* **WORK ITEM**
Only the lines below from the one containing "Task: Uncheck the Auto Apply checkbox" to the one containing "This screenshot has height=543, width=1076." should be repeated, both included and unchanged.
++++
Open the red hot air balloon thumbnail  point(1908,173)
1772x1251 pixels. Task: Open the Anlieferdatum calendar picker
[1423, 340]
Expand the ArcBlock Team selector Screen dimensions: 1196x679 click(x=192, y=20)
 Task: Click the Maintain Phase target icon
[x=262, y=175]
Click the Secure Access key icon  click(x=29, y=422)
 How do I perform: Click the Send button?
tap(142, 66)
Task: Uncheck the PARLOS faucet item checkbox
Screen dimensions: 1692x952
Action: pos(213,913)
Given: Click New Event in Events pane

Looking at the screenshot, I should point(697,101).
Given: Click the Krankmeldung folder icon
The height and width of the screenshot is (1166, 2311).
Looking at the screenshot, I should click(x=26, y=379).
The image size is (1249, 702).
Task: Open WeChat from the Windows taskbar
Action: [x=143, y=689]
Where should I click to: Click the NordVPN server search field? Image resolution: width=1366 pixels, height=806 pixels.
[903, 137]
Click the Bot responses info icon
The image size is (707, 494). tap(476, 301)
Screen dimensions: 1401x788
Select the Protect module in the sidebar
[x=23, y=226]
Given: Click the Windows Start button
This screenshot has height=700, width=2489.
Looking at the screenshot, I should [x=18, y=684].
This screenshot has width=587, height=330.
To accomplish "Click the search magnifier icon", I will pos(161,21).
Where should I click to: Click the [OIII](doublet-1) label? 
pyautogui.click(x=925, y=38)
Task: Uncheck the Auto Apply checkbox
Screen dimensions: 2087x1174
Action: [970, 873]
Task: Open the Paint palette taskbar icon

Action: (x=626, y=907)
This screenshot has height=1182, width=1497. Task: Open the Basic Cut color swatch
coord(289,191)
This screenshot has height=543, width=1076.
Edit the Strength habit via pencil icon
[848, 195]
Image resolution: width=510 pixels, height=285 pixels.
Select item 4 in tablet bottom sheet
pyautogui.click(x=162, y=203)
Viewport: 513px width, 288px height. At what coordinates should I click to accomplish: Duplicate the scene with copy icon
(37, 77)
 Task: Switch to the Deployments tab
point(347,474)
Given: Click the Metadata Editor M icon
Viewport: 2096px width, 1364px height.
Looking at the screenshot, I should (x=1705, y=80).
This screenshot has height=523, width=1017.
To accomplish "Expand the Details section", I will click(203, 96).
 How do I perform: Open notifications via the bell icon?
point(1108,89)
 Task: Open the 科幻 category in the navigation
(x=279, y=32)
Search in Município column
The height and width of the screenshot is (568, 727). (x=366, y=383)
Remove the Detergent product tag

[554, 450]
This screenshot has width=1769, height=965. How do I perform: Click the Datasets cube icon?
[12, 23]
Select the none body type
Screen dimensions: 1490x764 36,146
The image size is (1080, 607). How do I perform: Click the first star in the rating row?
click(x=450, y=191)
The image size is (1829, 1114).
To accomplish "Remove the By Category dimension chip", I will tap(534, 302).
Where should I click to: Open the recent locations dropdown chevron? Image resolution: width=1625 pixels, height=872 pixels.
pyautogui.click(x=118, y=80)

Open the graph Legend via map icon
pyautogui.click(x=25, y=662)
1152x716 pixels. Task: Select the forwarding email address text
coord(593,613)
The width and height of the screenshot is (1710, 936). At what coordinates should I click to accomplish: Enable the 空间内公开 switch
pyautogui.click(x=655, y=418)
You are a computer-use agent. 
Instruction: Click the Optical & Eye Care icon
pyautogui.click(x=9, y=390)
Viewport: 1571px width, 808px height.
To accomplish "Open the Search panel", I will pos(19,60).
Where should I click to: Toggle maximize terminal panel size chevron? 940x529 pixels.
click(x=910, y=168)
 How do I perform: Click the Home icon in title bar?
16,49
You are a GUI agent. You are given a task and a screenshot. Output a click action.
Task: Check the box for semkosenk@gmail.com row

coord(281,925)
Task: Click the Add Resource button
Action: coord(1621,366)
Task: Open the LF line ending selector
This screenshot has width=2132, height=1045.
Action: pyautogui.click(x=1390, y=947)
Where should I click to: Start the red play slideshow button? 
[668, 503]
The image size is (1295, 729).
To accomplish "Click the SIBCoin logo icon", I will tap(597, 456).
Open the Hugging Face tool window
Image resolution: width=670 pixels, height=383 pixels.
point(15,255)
++++
* **SOLUTION TO THE EXERCISE**
Task: Uncheck the Auto Apply checkbox
Screen dimensions: 2087x1174
Action: [970, 873]
Task: Open the Paint palette taskbar icon

Action: (x=626, y=907)
This screenshot has height=1182, width=1497. Task: Open the Basic Cut color swatch
coord(289,191)
This screenshot has height=543, width=1076.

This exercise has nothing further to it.